When a banana becomes a telephone or when a tarpaulin den is built to be an igloo, protecting playmates from the blizzard outside, new opportunities are created. If we introduce more capable friends into these scenarios, the subsequent dialogue will again raise the level of functioning of the original children above their initial capability. The friend’s input raises their problem solving ability above their level of actual development. Vygotsky termed this new developmental space, based on dialogue, as the ‘zone of proximal development’ (ZDP). Through language and communication, the original children have grown into the intellectual life around them.

Play can be said to allow children to act in a freer way- independent from the concrete situation. At the same time though, while children are liberated from reality, they actually impose constraints or rules on themselves that are based on their idealised understanding of the real world.

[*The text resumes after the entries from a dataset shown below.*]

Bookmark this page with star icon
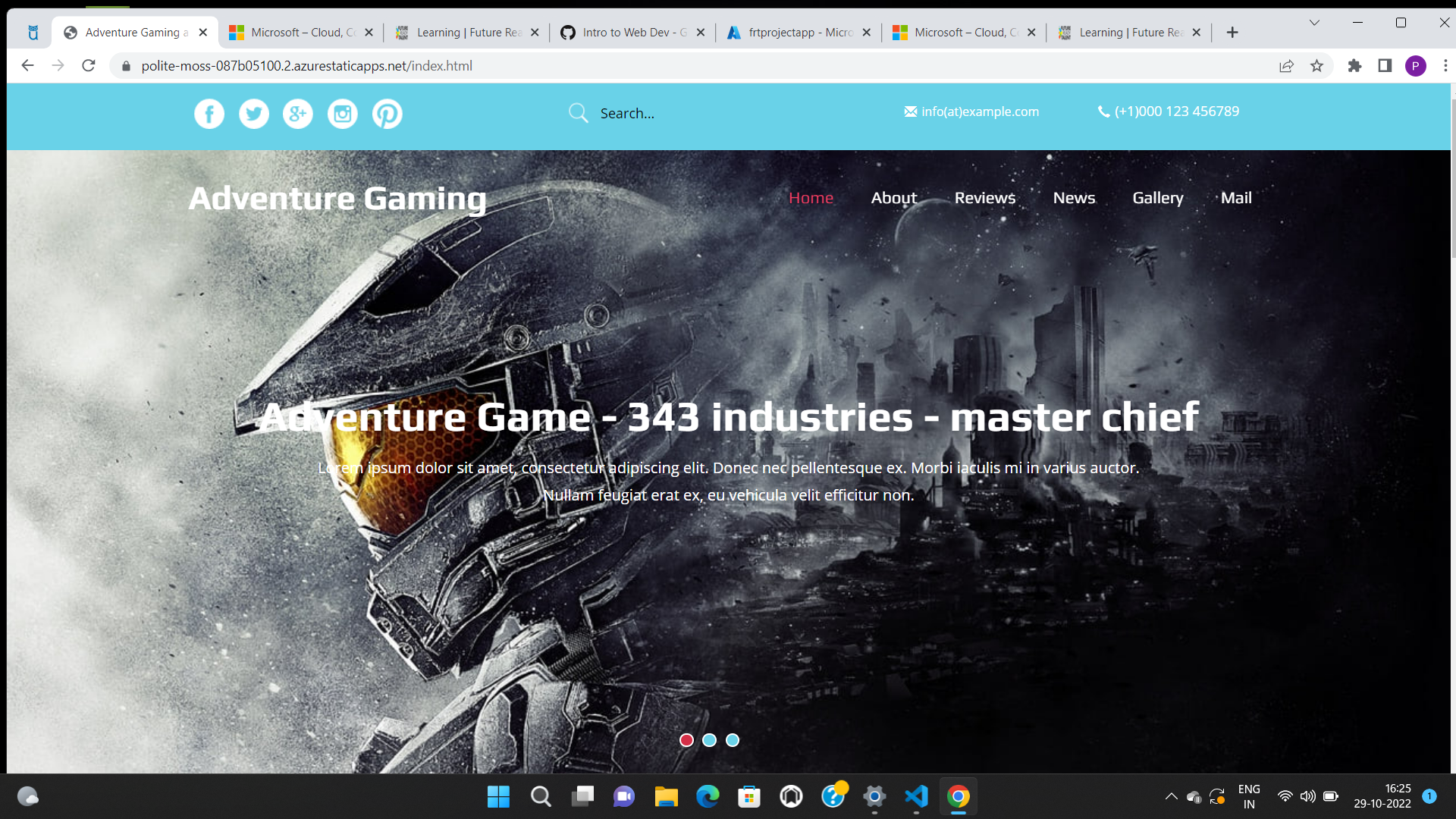 [1316, 66]
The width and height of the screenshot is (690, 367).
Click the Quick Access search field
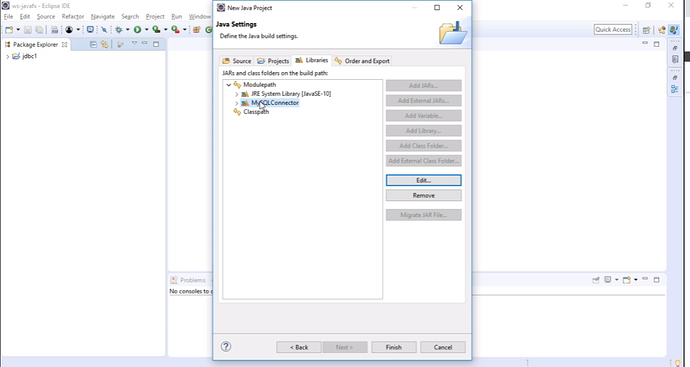point(613,29)
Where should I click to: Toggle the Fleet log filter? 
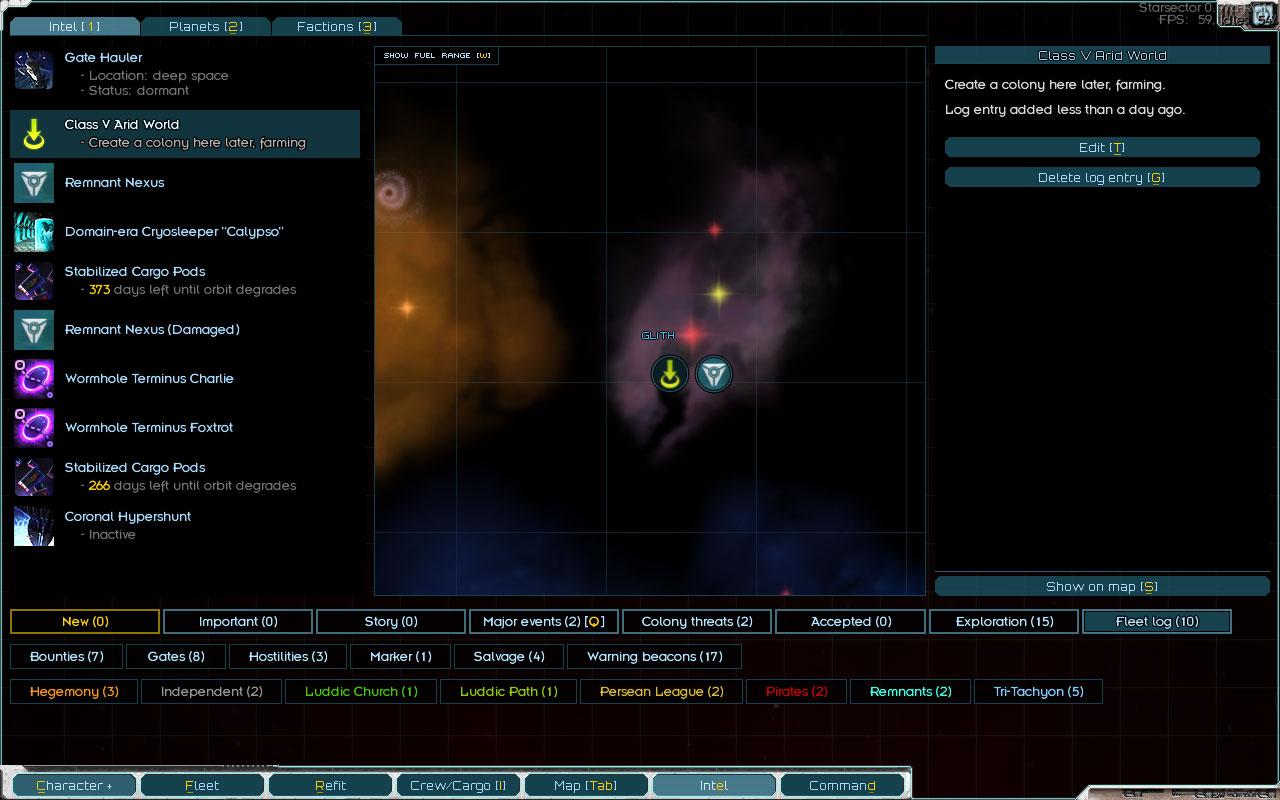coord(1156,622)
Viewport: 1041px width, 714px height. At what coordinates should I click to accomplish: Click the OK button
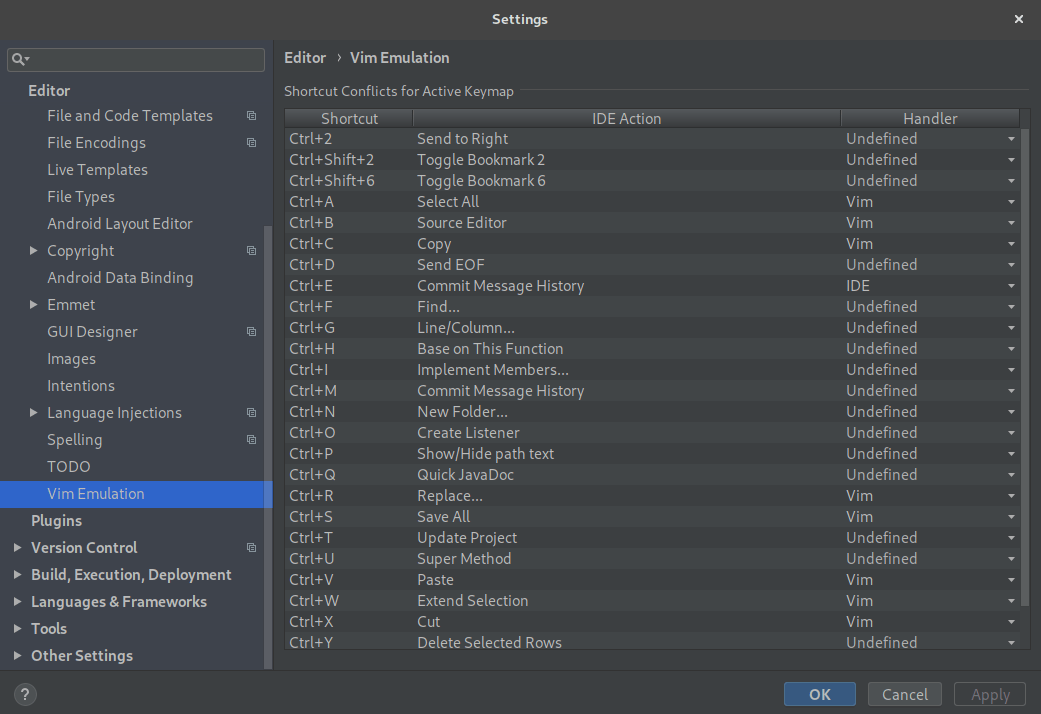[819, 693]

This allows play to be both enjoyable but simultaneously very demanding, as the controls they exert are greater than those when adults are around. Language and play are intrinsically linked and mutually reinforcing. Without necessary realising it, children will practice their existing language and develop new language through playing together. The play environment creates a ZPD for children.

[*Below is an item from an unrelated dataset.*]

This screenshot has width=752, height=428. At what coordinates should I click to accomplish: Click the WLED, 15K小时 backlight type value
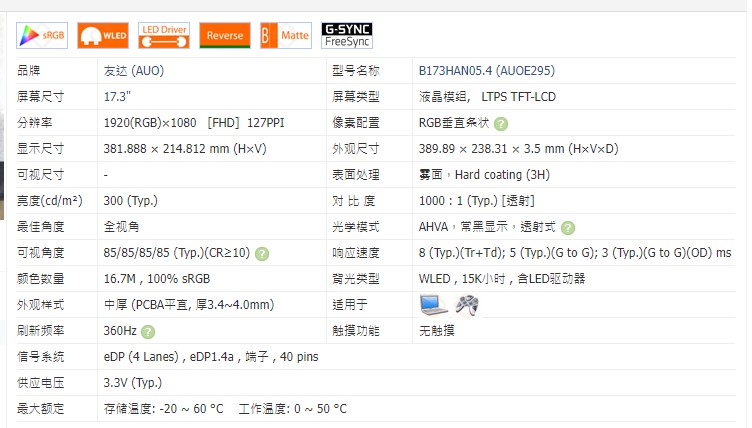(x=501, y=279)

I tried to use this myself when delivering ESOL (English as a Second or Other Language) to Polish steel workers. My trained colleague fell ill the day before a well-subscribed course was due to start, leaving me to ‘wing-it’! I relied heavily on the international language of laughter by deploying Mr Bean videos- having more capable learners reenact scenes together and explain to the rest of the class what they were doing! I even learned a bit of Polish myself, needing to build on my existing two words of ‘Lech’ ‘Walesa’.

Become a ‘Play Worker’!

In play what passes unnoticed by the child in real life becomes a rule of behaviour. Bart Simpson would call play workers ‘Sneaky’ teachers. He would hate to be duped into learning anything unnecessarily! But children learn and develop in a plethora of ways through play, often learning what adults can’t actually teach them. Just by creating better play environments and adopting a more playful culture that allows play to flourish (as in school in the video linked to above), a language curriculum can be enhanced through non-curricular play. Give it a go. Sorry Bart.